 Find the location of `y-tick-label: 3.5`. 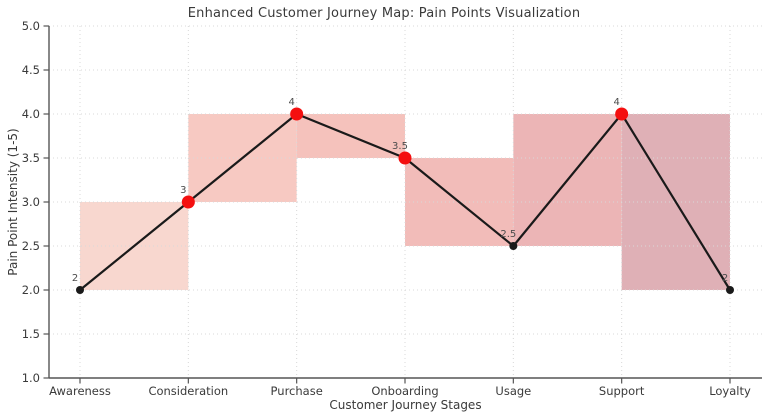

y-tick-label: 3.5 is located at coordinates (31, 158).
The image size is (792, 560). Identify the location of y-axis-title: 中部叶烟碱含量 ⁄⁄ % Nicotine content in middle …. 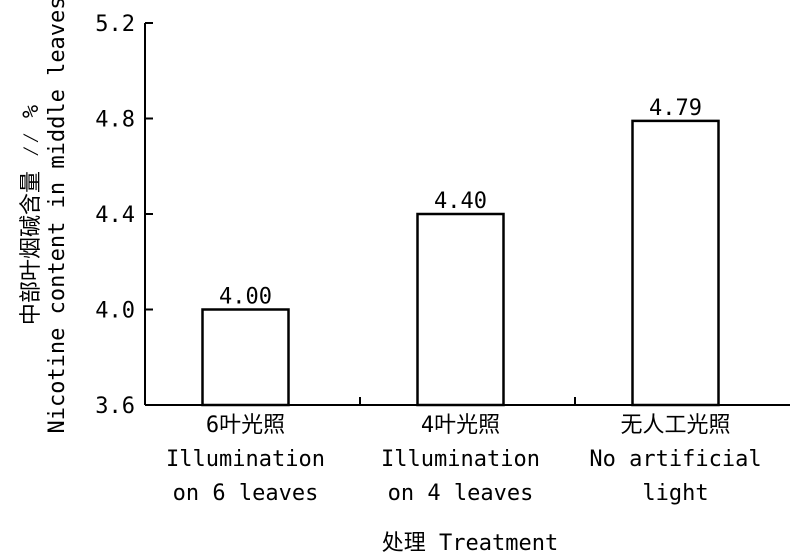
(44, 217).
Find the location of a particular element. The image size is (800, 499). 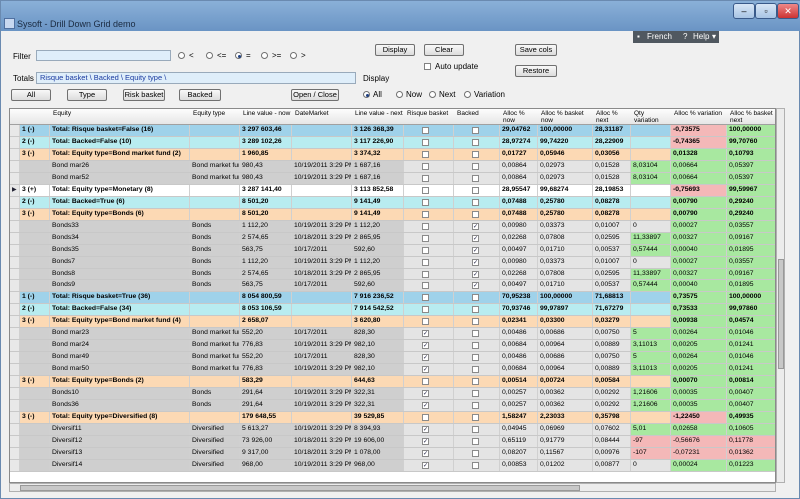

backed-checkbox: ✓ is located at coordinates (476, 262).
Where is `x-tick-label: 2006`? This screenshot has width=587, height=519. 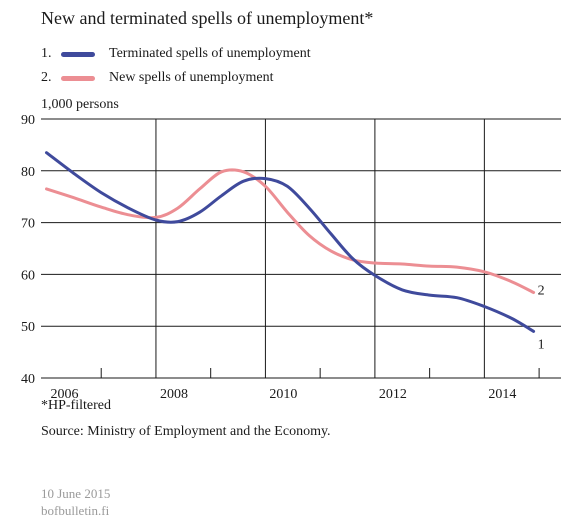 x-tick-label: 2006 is located at coordinates (64, 394).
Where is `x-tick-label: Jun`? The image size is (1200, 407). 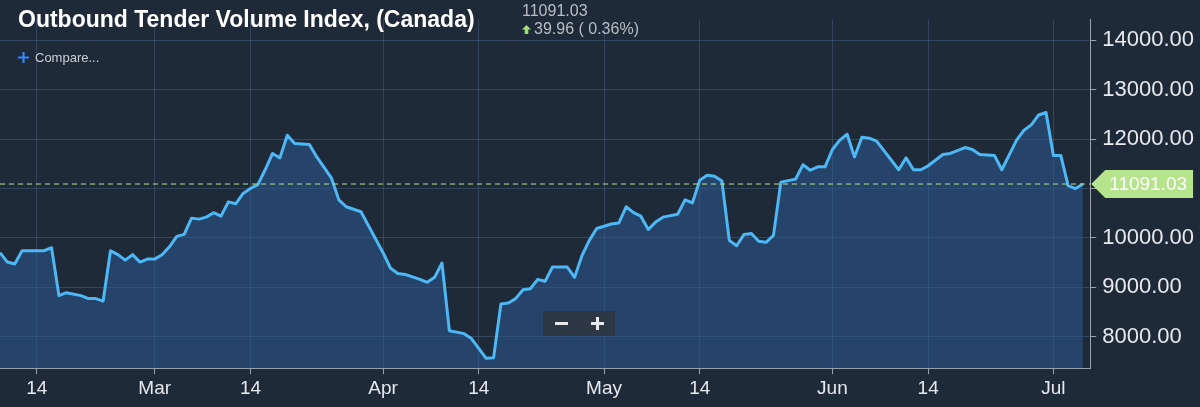 x-tick-label: Jun is located at coordinates (832, 387).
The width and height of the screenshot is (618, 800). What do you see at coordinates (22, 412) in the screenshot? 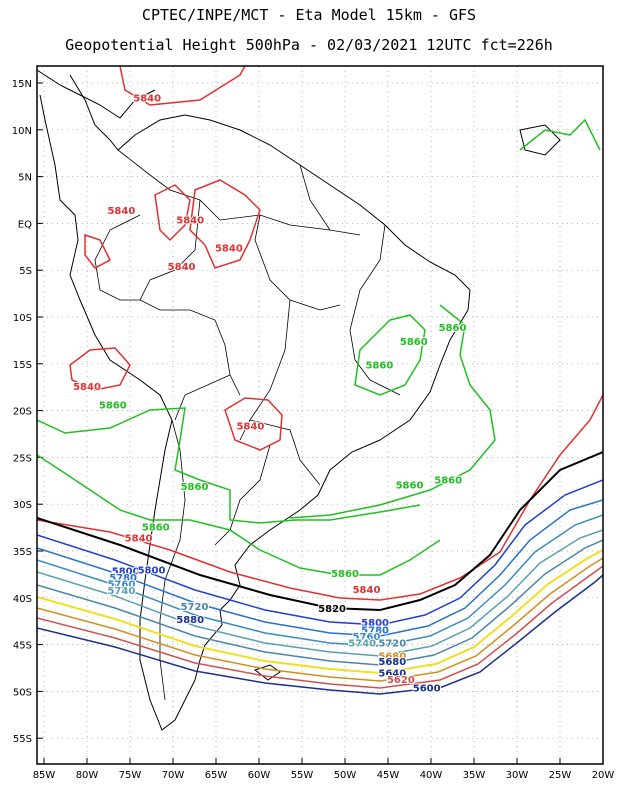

-.-.-

Rewrite the lines above, from the first one through the line with "backed-checkbox: ✓ is", replacing "Find the location of" with "Determine the position of" and changing nothing else. Leave the pictures out of your answer.

= Exercise answer =
 Determine the position of `y-tick-label: 3.5`. 

y-tick-label: 3.5 is located at coordinates (31, 158).
The image size is (792, 560). Identify the location of y-axis-title: 中部叶烟碱含量 ⁄⁄ % Nicotine content in middle …. 
(44, 217).
Determine the position of a particular element. The image size is (800, 499). 

backed-checkbox: ✓ is located at coordinates (476, 262).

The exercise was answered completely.